His gaze flicked to it, then his mouth curled in a sneer. “That was before. When I trusted you.”

I swallowed something sharp, bitter. Because he was right not to trust me.

“Fine,” I gritted. “I took the money. But I only kept ten thousand of it, enough to get away. The rest, I gave to my family.”

Ninety thousand dollars in crisp fifties, which I’d left stacked on the dresser beneath my goodbye note.

“Then why? I loved you. You said you loved me back. Why would you leave without a fucking word? I thought you’d been kidnapped. That—” He briefly closed his eyes. “I thought they’d got to you. The slayers, or another coven.”

He released me, speared his fingers through his wet hair. “I thought,” he said raggedly, “that you were dead—or a blood slave.

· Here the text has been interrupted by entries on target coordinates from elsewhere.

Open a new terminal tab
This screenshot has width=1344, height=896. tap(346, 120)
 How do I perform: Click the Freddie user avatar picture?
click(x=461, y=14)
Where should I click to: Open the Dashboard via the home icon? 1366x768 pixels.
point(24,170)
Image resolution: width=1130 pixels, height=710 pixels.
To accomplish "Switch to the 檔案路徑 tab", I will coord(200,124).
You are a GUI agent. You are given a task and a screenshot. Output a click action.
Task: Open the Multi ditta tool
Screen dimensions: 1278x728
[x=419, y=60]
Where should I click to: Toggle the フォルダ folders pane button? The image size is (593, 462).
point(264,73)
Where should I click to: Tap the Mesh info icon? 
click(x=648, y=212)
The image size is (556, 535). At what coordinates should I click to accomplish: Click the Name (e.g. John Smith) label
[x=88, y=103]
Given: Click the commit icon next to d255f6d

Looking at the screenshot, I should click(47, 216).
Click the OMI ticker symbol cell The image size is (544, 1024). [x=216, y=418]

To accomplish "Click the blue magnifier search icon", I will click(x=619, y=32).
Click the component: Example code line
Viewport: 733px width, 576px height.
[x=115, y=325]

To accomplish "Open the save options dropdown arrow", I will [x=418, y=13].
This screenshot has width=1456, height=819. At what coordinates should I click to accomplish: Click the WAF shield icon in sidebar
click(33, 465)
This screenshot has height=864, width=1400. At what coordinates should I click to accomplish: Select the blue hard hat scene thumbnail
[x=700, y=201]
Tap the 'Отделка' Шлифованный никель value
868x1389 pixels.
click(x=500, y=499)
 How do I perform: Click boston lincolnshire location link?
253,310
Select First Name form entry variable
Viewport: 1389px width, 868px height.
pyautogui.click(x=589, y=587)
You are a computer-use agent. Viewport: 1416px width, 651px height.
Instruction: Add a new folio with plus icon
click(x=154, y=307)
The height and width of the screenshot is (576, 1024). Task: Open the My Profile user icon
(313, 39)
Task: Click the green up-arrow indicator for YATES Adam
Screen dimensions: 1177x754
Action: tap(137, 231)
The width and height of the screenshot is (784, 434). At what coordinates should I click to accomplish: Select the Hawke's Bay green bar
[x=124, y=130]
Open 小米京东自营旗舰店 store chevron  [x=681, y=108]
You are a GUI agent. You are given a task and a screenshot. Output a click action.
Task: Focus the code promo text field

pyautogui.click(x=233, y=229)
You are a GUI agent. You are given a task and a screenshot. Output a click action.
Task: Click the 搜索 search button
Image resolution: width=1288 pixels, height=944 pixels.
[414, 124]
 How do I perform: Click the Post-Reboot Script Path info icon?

Because why else would you disappear like that?”

I remained where I was against the window. “I’m sorry.”

“Sorry? That’s all you can say after putting me through hell?”

I exhaled. “I’m sor—.”

He put a hand over my mouth. “Don’t say it. Just…don’t.”

He waited until I nodded against his palm and then released me, stepping back as if he couldn’t stand to be close to me.

“I had you traced, you know. I couldn’t eat, couldn’t sleep until I knew you were okay. When they found you at that farm in Tennessee, I had to see for myself that you were all right. I even came into that barn you were sleeping in, late one night. Just to make sure.”

The barn had been made over into a dormitory for seasonal help like me. I’d felt safe, anonymous, among the mix of farmhands and interns studying organic farming like me. The best part was we all worked so hard that each night, I fell into bed exhausted, and didn’t wake up until they rang the bell for breakfast.

I sagged against the glass. “I didn’t know.”